Kronplatz
26. Mai 2008


Eigentlich ist es unmenschlich, was die Fahrer heute leisten mussten: das Bergzeitfahren führte von San Vigillio di Marebbe ins Skigebiet des Kronplatzes in den Dolomiten. Die letzten rund fünf Kilometer der Strecke verläuft über eine – sorgfältig planierte – Schotterpiste zur Seilbahnstation auf 2’273 m ü. M. hoch. Da es in den Vortagen geregnet hatte, wurde die Piste im Lauf des Rennens weich und es entstanden Spurrinnen. An den steilsten Stellen beträgt die Steigung 24 Prozent. Das Zeitfahren zum Kronplatz hoch war eine Premiere. Bereits vor zwei Jahren hätte eine Bergetappe beim Kronplatz enden sollen. Allerdings herrschte damals schlechtes Wetter und es lag Schnee auf der Strasse, so dass die damalige Etappe gekürzt wurde und bereits beim Fockelsattel beendet wurde.

Wegen der engen Strasse und des heiklen Untergrundes waren keine vierrädrigen Begleitfahrzeuge zugelassen.
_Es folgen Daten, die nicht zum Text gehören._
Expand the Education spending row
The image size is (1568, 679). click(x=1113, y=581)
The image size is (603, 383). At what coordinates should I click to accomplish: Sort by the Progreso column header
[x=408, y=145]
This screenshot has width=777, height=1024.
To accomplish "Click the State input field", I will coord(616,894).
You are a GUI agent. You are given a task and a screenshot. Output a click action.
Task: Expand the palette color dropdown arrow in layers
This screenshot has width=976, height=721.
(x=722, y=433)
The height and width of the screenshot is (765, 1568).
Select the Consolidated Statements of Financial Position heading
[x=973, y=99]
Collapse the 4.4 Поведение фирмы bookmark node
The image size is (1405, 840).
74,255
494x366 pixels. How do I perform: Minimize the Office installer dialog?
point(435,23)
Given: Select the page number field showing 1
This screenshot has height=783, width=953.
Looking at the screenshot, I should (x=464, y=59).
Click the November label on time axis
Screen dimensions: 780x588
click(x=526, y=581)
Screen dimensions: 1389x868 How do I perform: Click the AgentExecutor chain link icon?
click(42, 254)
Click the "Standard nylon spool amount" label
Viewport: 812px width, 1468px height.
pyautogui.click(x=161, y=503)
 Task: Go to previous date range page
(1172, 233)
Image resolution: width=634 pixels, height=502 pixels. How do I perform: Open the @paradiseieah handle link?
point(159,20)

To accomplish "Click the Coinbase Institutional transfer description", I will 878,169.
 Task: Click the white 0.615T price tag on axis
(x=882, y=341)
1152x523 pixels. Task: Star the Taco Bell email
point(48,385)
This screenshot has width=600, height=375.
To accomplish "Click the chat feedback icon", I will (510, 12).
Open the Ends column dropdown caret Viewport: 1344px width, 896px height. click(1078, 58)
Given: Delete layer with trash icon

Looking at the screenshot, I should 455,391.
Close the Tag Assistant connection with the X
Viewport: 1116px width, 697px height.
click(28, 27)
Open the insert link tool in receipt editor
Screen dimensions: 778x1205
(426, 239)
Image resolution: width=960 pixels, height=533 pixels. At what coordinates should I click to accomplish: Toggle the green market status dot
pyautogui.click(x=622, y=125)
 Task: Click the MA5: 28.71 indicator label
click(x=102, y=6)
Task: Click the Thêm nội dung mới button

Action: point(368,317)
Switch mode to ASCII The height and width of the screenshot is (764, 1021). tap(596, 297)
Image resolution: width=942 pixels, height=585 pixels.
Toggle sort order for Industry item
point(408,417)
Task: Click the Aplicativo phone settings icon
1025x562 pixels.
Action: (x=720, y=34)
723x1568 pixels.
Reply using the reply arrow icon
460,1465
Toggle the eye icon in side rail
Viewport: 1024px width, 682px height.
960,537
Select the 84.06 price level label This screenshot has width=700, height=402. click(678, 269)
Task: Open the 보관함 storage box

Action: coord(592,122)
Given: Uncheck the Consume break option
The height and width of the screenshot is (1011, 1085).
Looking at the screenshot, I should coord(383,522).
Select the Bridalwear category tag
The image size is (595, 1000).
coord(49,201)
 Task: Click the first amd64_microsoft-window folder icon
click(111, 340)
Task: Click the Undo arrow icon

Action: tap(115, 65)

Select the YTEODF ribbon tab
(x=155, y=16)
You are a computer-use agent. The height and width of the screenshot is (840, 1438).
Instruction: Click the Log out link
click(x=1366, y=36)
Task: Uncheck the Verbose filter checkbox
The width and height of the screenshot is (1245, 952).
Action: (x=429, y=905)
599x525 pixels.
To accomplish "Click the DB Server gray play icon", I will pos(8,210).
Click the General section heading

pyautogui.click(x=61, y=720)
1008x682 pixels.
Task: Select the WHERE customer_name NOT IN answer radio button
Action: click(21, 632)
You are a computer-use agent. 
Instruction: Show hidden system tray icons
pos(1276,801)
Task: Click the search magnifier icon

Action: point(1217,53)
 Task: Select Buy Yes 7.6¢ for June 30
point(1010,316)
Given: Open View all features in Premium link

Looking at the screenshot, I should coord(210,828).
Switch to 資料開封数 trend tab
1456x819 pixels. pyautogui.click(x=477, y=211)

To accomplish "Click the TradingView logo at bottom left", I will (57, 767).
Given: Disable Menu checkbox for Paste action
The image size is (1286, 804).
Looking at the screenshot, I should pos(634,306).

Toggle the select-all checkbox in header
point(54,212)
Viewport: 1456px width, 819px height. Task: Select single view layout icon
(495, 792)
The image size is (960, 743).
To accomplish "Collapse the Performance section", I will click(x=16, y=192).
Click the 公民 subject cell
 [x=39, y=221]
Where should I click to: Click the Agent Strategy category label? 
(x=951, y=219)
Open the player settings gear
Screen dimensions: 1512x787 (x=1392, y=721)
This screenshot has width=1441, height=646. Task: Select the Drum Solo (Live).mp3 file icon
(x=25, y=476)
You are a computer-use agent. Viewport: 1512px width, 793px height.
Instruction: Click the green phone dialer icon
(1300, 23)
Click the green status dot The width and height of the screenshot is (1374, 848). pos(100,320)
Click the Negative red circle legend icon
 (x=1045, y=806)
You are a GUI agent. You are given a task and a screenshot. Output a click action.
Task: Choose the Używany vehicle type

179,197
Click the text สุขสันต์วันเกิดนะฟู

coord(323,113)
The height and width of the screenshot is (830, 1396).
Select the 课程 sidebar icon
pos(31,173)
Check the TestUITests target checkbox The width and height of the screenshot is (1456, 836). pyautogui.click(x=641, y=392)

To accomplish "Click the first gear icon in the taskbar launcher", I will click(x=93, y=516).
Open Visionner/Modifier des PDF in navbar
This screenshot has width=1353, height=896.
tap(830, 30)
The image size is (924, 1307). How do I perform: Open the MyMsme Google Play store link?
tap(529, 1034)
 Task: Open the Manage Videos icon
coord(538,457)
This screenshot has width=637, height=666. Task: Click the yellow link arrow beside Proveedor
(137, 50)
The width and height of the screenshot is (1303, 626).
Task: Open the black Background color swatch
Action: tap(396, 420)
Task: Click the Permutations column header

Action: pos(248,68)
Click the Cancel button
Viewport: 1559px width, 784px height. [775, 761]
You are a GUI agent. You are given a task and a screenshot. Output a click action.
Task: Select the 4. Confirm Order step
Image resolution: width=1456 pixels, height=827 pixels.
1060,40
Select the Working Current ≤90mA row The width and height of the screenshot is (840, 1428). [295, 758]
Zuvorderst fuhr ein Carabinieri, der dem Rennfahrer den Weg durch die begeisterten Tifosi bahnte. Hinter ihm ein weiteres Motorrad, auf dessen Sozius der Betreuer des Fahrers – Wer schon auf einem Töff mitgefahren ist, kann sich vorstellen, wie unangenehm es für die Betreuer gewesen sein musste, da sie ein komplettes Ersatzvelo geschultert hatten. Ein bemerkenswertes Bild. Nimmt man nun die Siegerzeit von Franco Pellizotti von 40’ 26” sowie die Karenzzeit der Etappe, bis zu der ein Fahrer das Ziel erreicht haben muss, die heuer bei 51 Minuten bzw. +25 Prozent der Siegerzeit liegt, kann man sich unschwer ausmalen, wie lange die durchschnittliche Fahrt hoch gedauert hat. Es ist anzunehmen, dass die einzelnen Betreuer die Strecke zwei oder drei Mal mit geschultertem Velo hochgefahren wurden. Wenn nun also die Bedingungen für den einzelnen Fahrer hart gewesen sind, wie waren sie erst für die Betreuer?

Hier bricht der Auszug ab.